SUPPLIED DATA:

┄┄┄┄┄┄┄┄┄┄

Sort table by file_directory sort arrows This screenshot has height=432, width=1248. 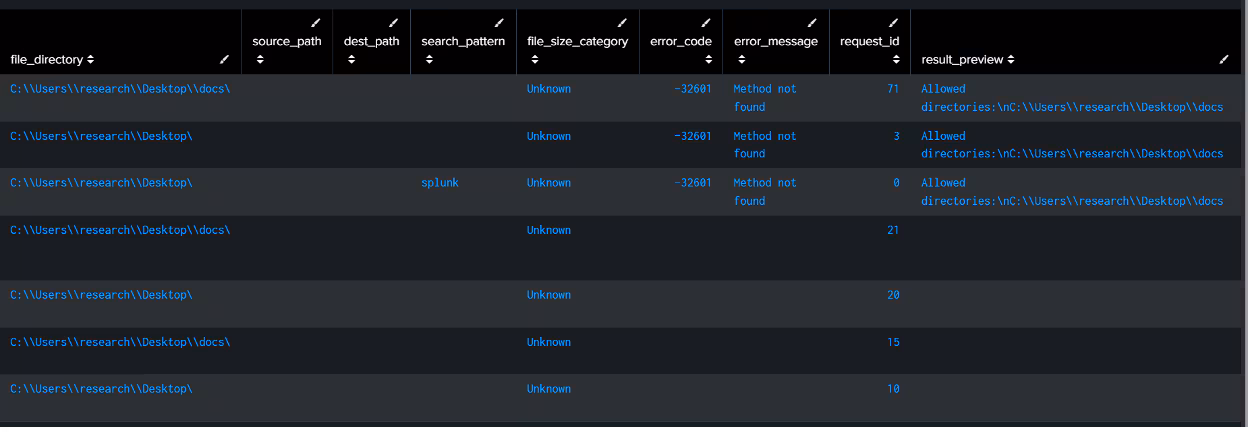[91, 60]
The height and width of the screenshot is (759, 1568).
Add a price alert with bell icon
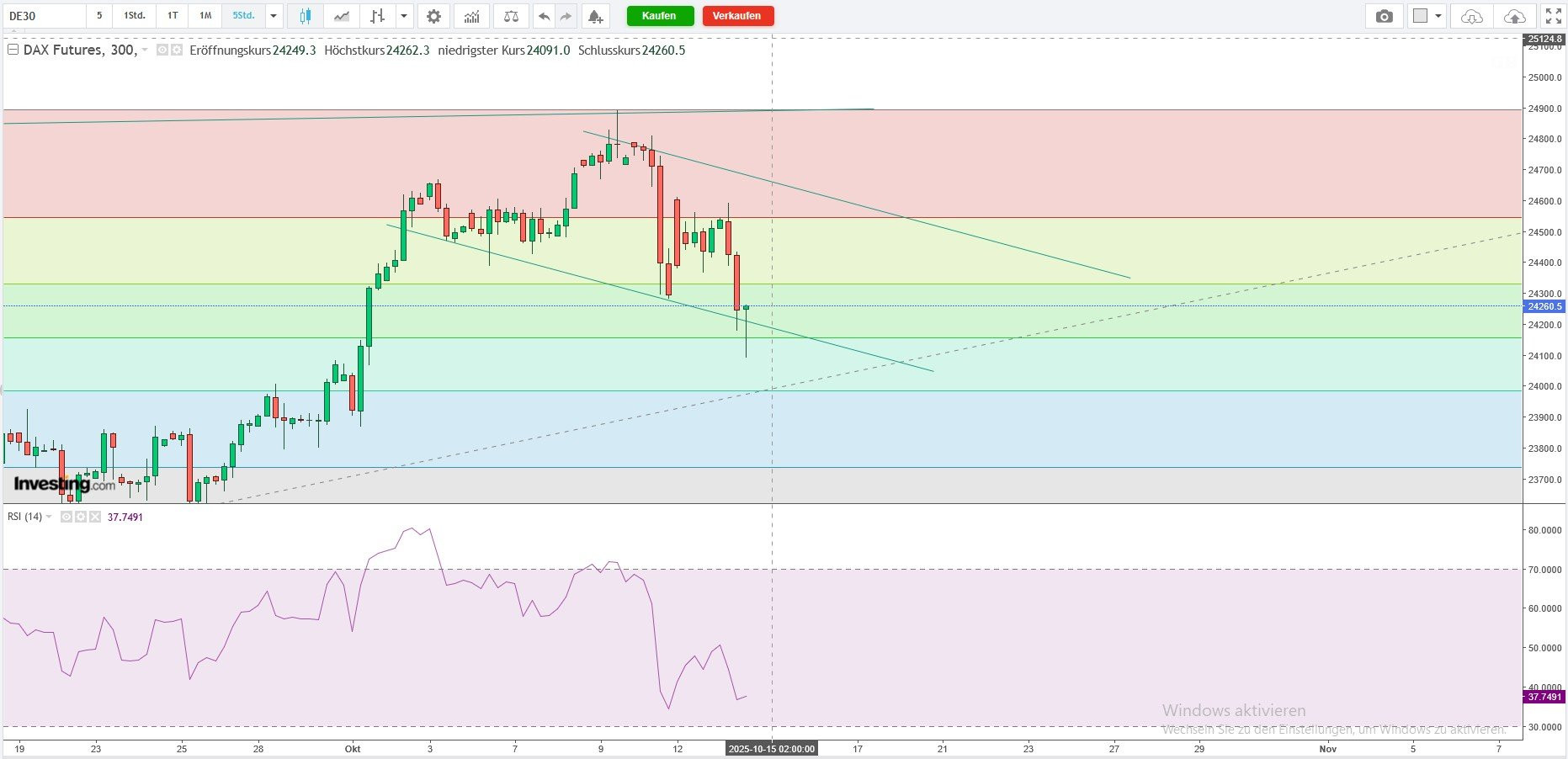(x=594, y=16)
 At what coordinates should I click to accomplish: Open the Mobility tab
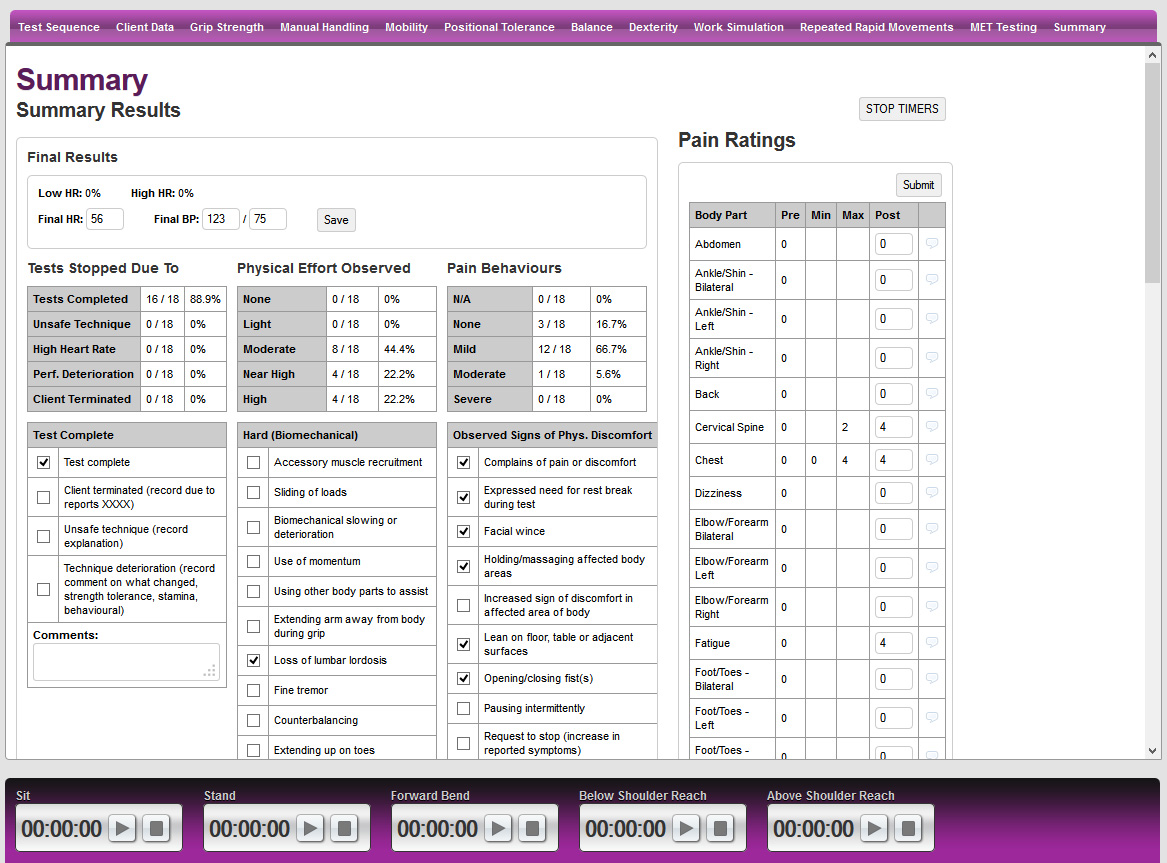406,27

┄┄┄┄┄┄┄┄┄┄

WHAT NEEDS TO BE DONE: Copy out the stretch of the material from the line containing "At what coordinates" through the end, and leave out the pictures.

WRITTEN ANSWER:
 At what coordinates should I click to accomplish: Open the Mobility tab
406,27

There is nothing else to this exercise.